* RECORDS TO PROCESS *
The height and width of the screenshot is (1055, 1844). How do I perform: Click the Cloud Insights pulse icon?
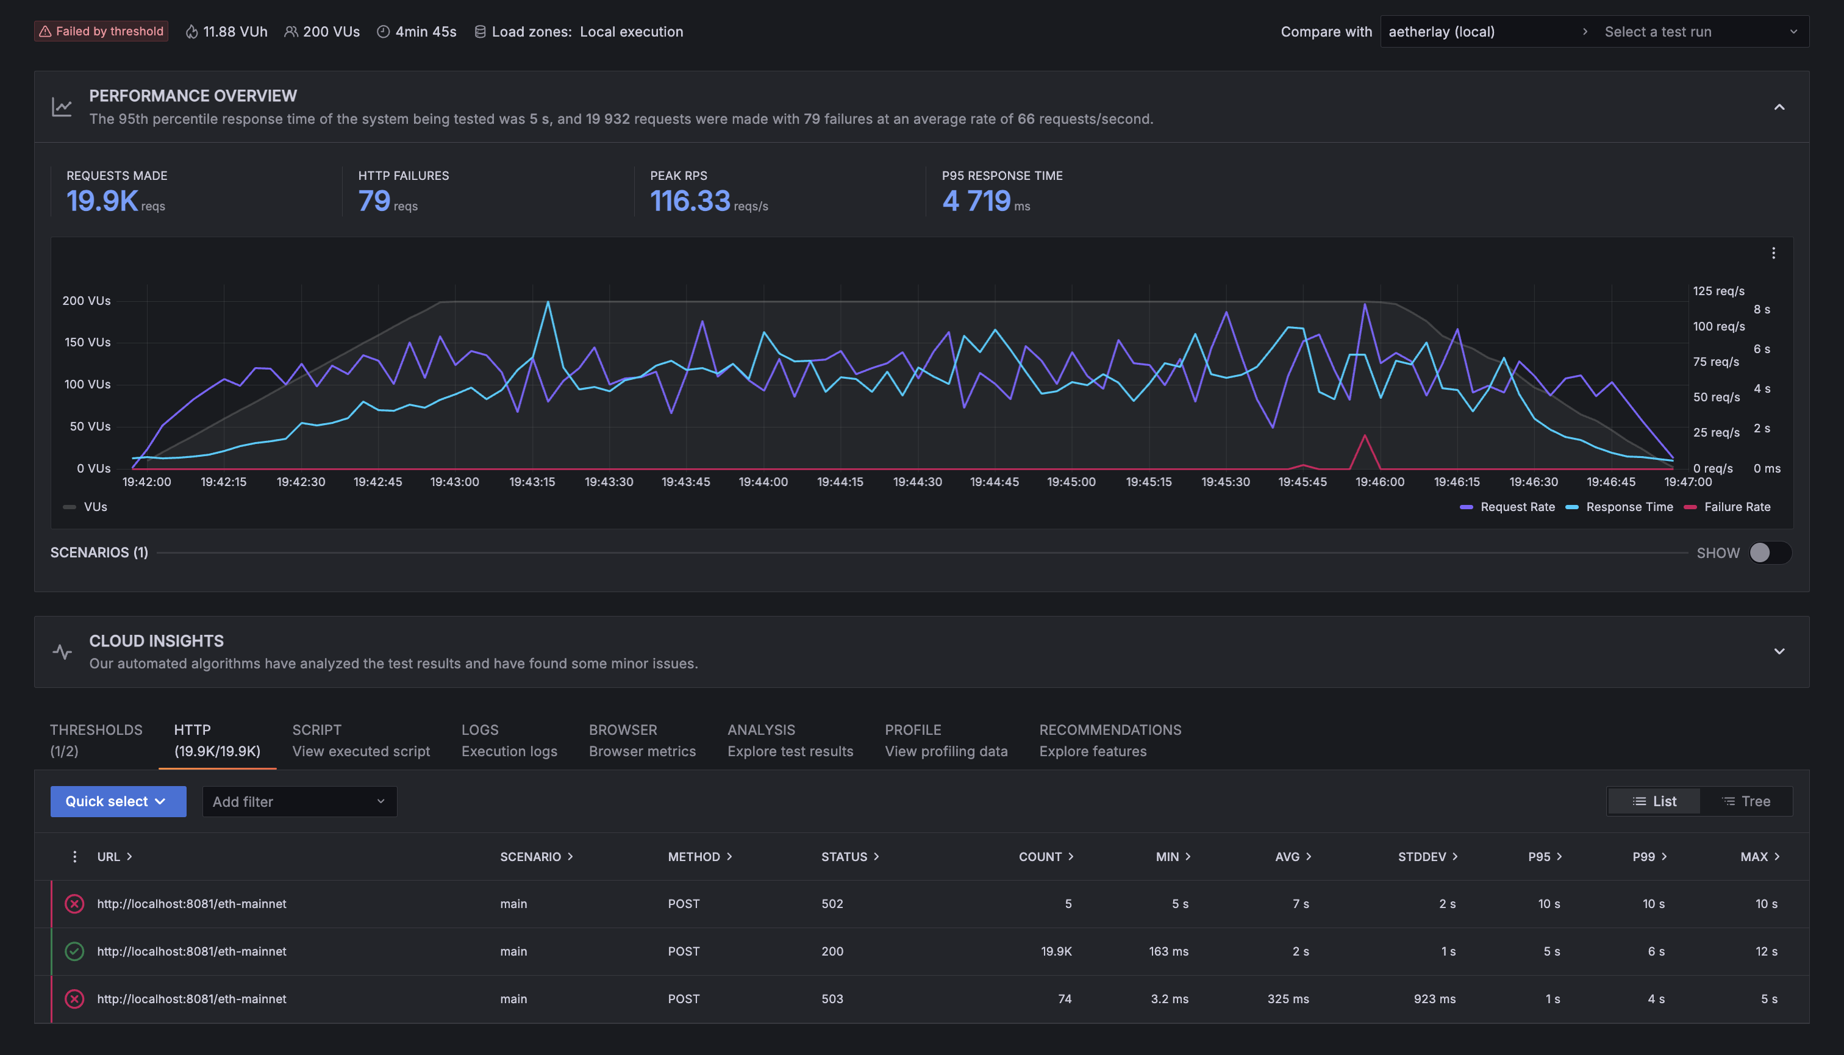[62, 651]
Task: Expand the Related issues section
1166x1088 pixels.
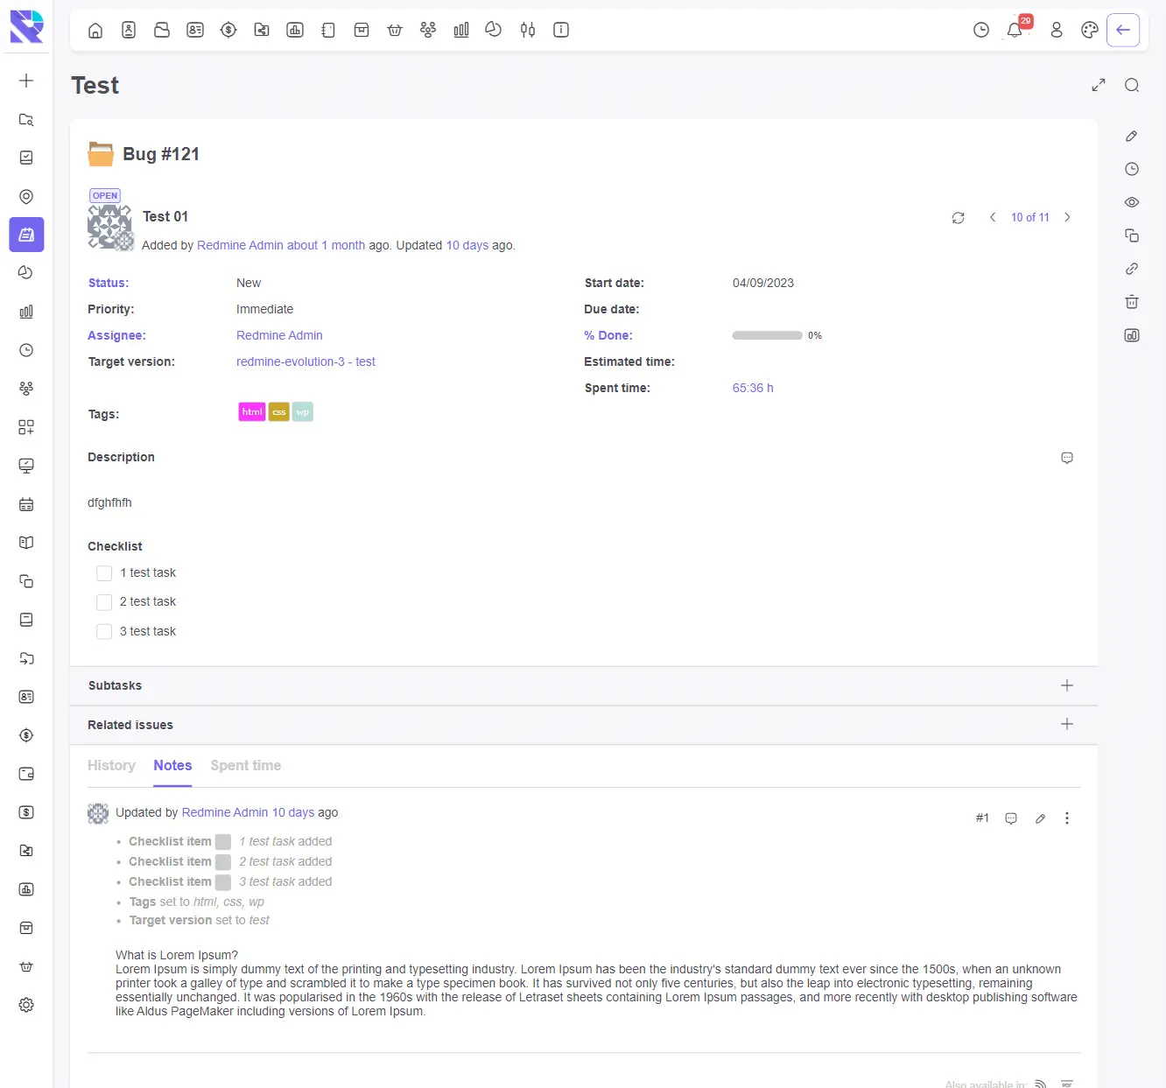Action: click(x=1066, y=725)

--

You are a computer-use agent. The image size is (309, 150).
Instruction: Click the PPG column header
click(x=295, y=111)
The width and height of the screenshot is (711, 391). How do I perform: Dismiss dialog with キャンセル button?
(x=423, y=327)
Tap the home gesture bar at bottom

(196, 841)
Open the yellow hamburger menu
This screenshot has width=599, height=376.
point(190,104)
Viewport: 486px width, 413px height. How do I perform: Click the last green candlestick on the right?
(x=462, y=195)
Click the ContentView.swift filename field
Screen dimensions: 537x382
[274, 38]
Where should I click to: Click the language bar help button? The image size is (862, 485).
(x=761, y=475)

* OBJECTIVE *
Render the part of the data that opens with the line containing "Where should I" and closes with the line containing "(x=761, y=475)" as a Markdown table with the columns Row and Line. Leave out blank lines.

* THE COMPLETED TASK *
| Row | Line |
|---|---|
| 1 | Where should I click to: Click the language bar help button? The image size is (862, 485). |
| 2 | (x=761, y=475) |